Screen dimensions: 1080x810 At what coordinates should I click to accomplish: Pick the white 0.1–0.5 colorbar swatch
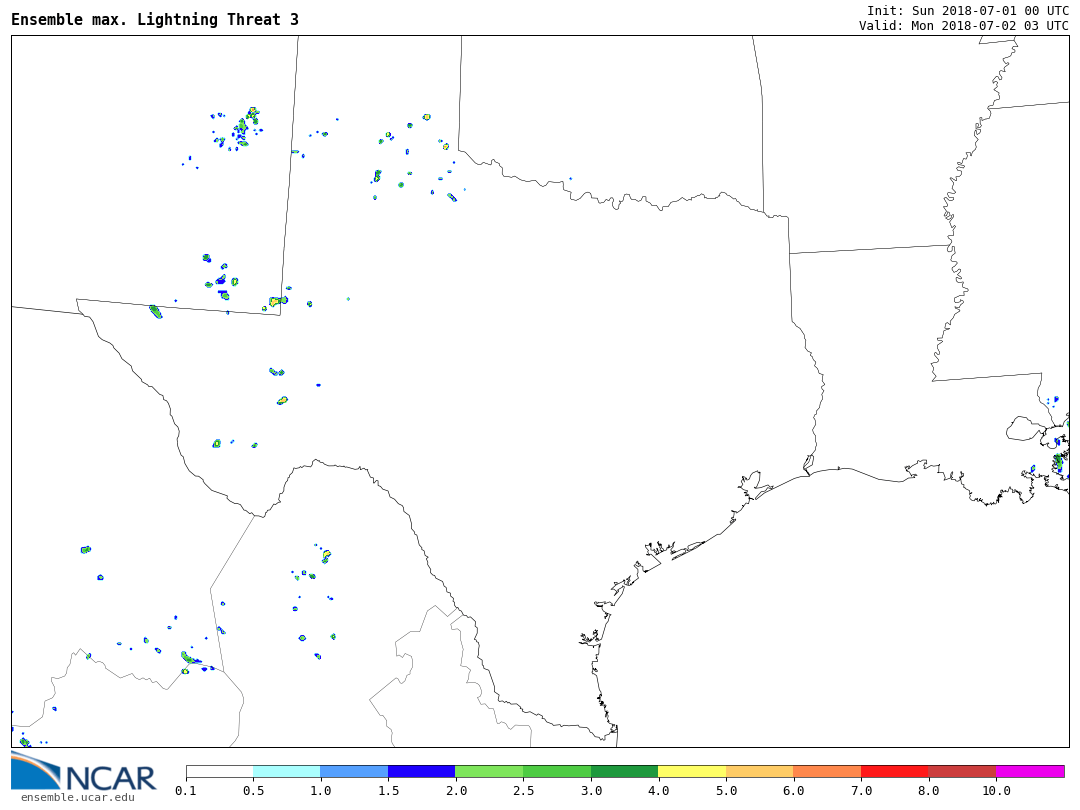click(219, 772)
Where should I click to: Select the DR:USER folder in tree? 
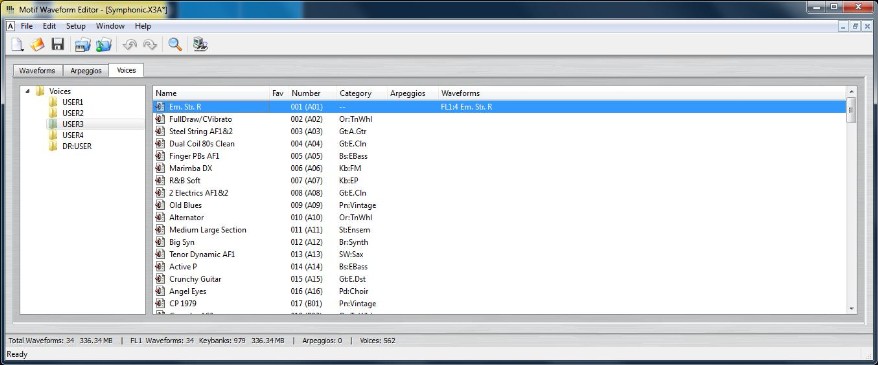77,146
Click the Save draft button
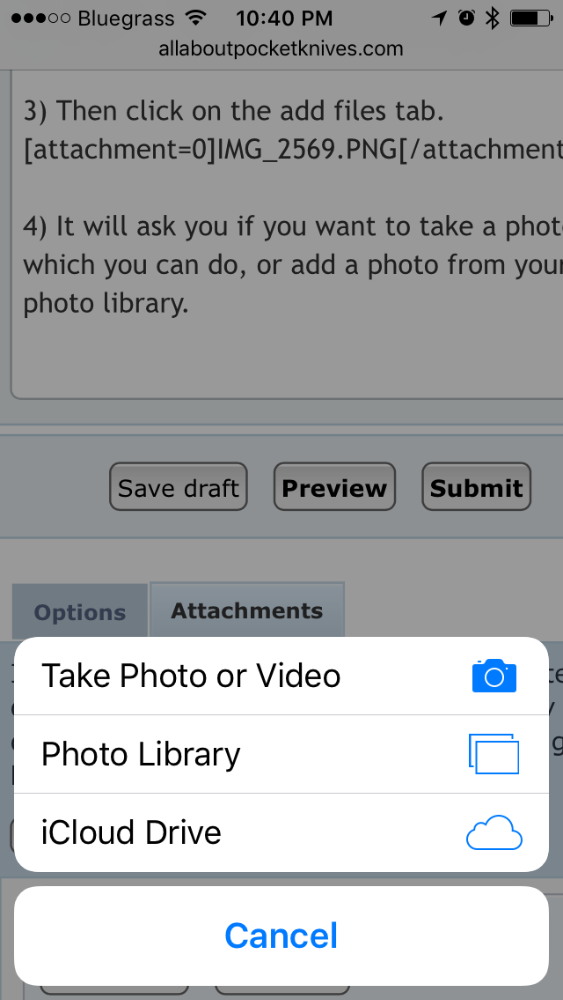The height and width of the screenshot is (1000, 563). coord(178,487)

.....

Exercise objective —
Nothing but the records, copied exactly and stripped of pictures, should be returned.

Problem solution —
Screen dimensions: 1080x810 At what coordinates should I click to accomplish: Pick the white 0.1–0.5 colorbar swatch
click(219, 772)
Where should I click to: Select the DR:USER folder in tree? 
77,146
Click the Save draft button
The height and width of the screenshot is (1000, 563). coord(178,487)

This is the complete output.